Tuesday, April 21, 2020

“Jury went out after noon and did not agree all night”

On 20 Apr 1770, Benjamin Lynde, acting chief justice of the Massachusetts Superior Court, wrote in his diary:
Fair. Richardson and Wilmot’s tryal, begun morn. and Jury went out after noon and did not agree all night.
As recounted yesterday, Lynde indeed presided over the trial of former Customs employees Ebenezer Richardson and George Wilmot for murder.

The jury actually started deliberating about 11:00 P.M. Per the rules of the time, they were shut into a room of the courthouse and not given any food or drink or allowed to sleep. That was to encourage them to reach a verdict. (And of course it saved the government money.)

Those jurors had been drawn from Suffolk County outside of Boston, on the assumption that Bostonians might be biased. We have their names, and I wish I knew which towns they came from in order to nail down their identifications. I’m going to assume they’re the most prominent men of those names from Suffolk County outside Boston since a man had to be at a certain economic level to be on the jury list. (And because it’s easier to search where the light is best.)

The foreman was Jonathan Deming. A man of that name lived in the part of Needham that eventually became Wellesley. He was born in Boston in 1723, possibly son of a sea captain from Wethersfield, Connecticut, who later retired to the country. From his twenties Deming filled various town offices in Needham. In November 1768, Boston ministers published his intention to marry Elizabeth Clark, but that doesn’t appear to have worked out since in November of 1770 Deming went to Charlestown and married Esther Edes. He was in his late forties, but she was sixteen years younger, and they had three children over the next few years. Jonathan died in 1791 and Esther in 1792.

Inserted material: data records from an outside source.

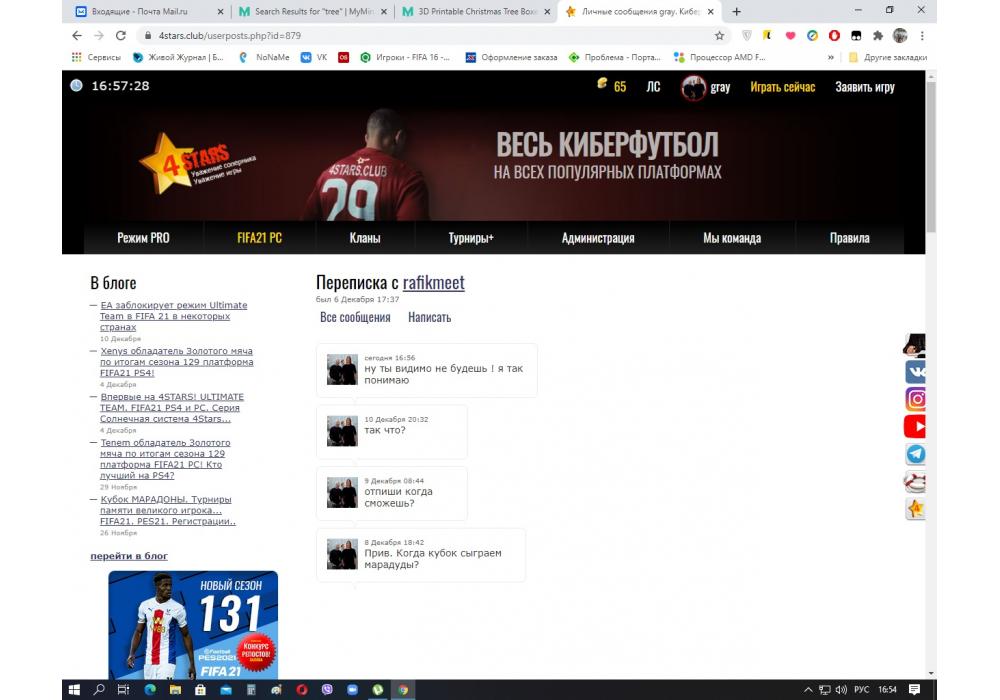Image resolution: width=1000 pixels, height=700 pixels.
Task: Open the Турниры+ menu
Action: click(x=471, y=238)
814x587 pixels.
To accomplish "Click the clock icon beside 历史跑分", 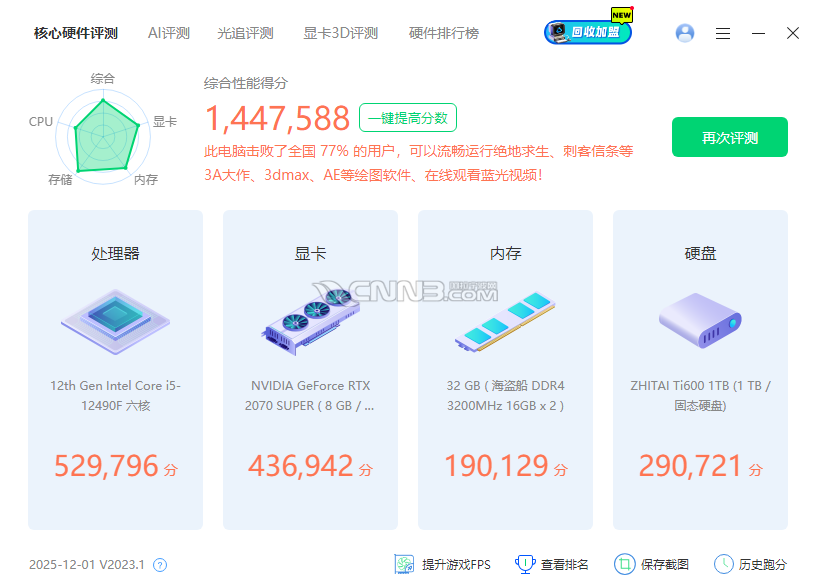I will 723,564.
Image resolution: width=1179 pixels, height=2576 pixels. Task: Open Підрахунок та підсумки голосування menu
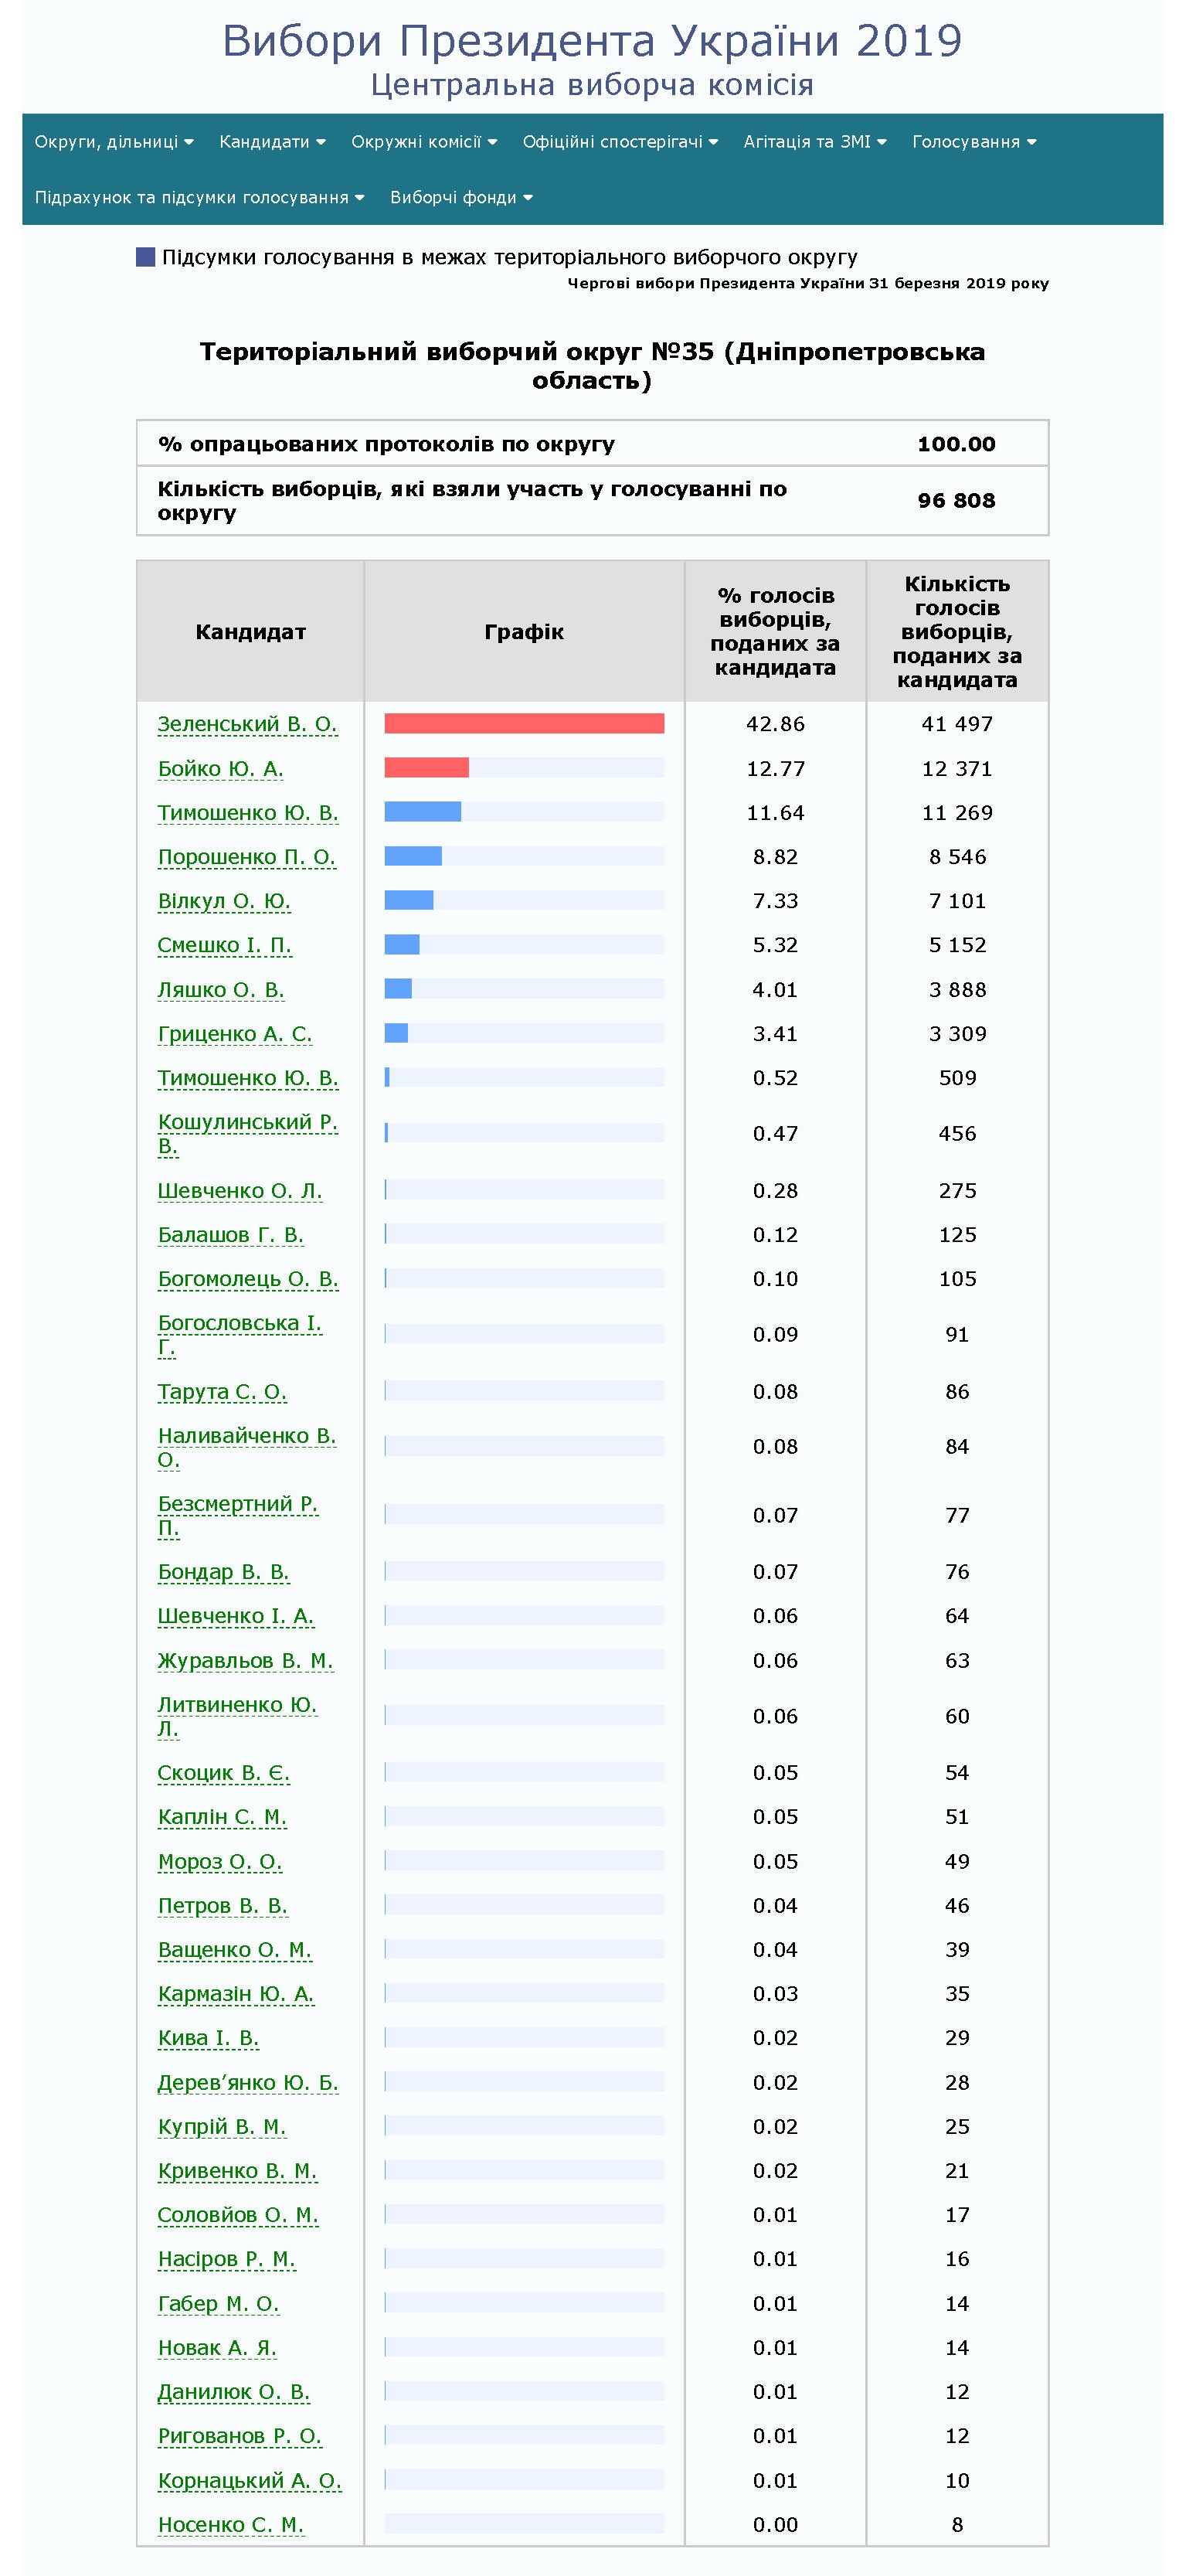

Apparently Deming and all the other jurors quickly agreed that Wilmot was innocent of the charge of murder. Most also agreed that Richardson was guilty. There were two holdouts from a quick unanimous verdict, Deming later testified:
Mr. Lothrop was satisfied as to Fact, but not Law. Mr. Clap not so fully satisfied as to Law.
Thomas Lothrop was from Hingham, the portion that became Cohasset in 1770. He had been born in 1738. After his father died and his mother remarried, he went to live with a rich uncle who left him an estate. Lothrop served in the French and Indian War, becoming a lieutenant, and in town government his neighbors chose him to be clerk, moderator, selectman, and eventually representative to the Massachusetts General Court. He married Ruth Nichols in 1760; they moved into a big house “near the cold spring” and raised twelve children.

Notably, as Massachusetts’s conflict with Britain heated up, Lothrop was active on Cohasset’s committee of correspondence and committee of inspection. He was also a militia officer, rising to lieutenant colonel in the 2nd Suffolk regiment during the war. Lothrop lived until 1813.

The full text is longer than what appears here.